The first subset corresponds to mango appearance quality grading and is divided into three grades: A, B, and C. It consists of 5600 images for training and 800 images for testing. Owing to the limited data availability, the test set was also used as a validation set to monitor training convergence and prevent overfitting; however, it was not used for hyperparameter tuning. Grade A mangoes exhibit uniform coloration without visible black spots or scratches, representing the highest quality. Grade B mangoes show slight color inconsistency or minor surface defects and are regarded as medium quality, whereas Grade C mangoes display pronounced color non-uniformity and frequently contain large dark patches, representing the lowest quality. The sample distributions for the three quality grades are illustrated in
Figure 1a.
The second subset contains five types of mango surface defects, with the sample distribution shown in
Figure 1b. This subset was originally annotated for object detection tasks and was reconstructed in this study as a multi-label classification dataset, comprising more than 50,000 images in total. From this subset, 6000 images were randomly selected for training, 900 images were used as a test set that was also employed as a validation set to monitor training convergence, and an additional 990 images formed an independent test set for final performance evaluation.

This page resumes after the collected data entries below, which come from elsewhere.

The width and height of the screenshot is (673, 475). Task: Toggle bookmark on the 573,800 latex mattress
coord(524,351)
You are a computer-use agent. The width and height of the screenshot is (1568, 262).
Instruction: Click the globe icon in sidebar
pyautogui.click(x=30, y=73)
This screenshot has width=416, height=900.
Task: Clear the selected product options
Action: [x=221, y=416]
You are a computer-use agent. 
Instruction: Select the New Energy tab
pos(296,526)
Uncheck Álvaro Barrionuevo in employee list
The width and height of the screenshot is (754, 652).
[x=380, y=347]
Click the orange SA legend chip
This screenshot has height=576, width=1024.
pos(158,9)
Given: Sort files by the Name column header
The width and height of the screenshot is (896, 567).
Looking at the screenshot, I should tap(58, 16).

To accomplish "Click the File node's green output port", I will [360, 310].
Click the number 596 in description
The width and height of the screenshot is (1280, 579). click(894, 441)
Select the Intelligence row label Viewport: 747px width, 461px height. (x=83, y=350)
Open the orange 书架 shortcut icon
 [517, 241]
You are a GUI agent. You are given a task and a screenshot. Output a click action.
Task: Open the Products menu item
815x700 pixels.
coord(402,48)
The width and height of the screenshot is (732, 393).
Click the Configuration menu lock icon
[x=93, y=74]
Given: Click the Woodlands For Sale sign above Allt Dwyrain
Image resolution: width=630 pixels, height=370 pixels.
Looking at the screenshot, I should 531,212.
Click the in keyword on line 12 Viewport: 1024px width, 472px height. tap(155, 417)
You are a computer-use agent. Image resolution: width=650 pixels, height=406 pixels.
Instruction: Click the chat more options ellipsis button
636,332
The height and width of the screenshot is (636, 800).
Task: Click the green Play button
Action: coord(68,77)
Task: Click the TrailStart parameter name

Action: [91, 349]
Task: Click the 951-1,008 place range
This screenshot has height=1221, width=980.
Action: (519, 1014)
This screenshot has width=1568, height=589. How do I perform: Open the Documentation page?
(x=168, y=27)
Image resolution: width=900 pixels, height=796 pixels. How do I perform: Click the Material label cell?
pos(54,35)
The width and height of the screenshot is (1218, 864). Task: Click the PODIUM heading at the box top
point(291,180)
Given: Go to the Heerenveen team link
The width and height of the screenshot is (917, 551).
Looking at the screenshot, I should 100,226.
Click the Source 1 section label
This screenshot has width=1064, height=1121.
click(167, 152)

This subsampling strategy was adopted based on two primary considerations. First, the number of samples in the D2 defect category is extremely limited in the original dataset. Under such severe class imbalance, training directly on the full dataset of over 50,000 images would further exacerbate the skewed class distribution and hinder effective model learning. Therefore, the complete dataset was not used; instead, random subsampling was employed for experimental design. Second, to maintain a comparable data scale between the defect classification task and the mango quality grading experiment, the size of the training set was deliberately controlled. This design choice aims to simulate practical application scenarios in which large-scale annotated datasets may not be readily available, thereby enhancing the applicability and robustness of the proposed method in real-world settings.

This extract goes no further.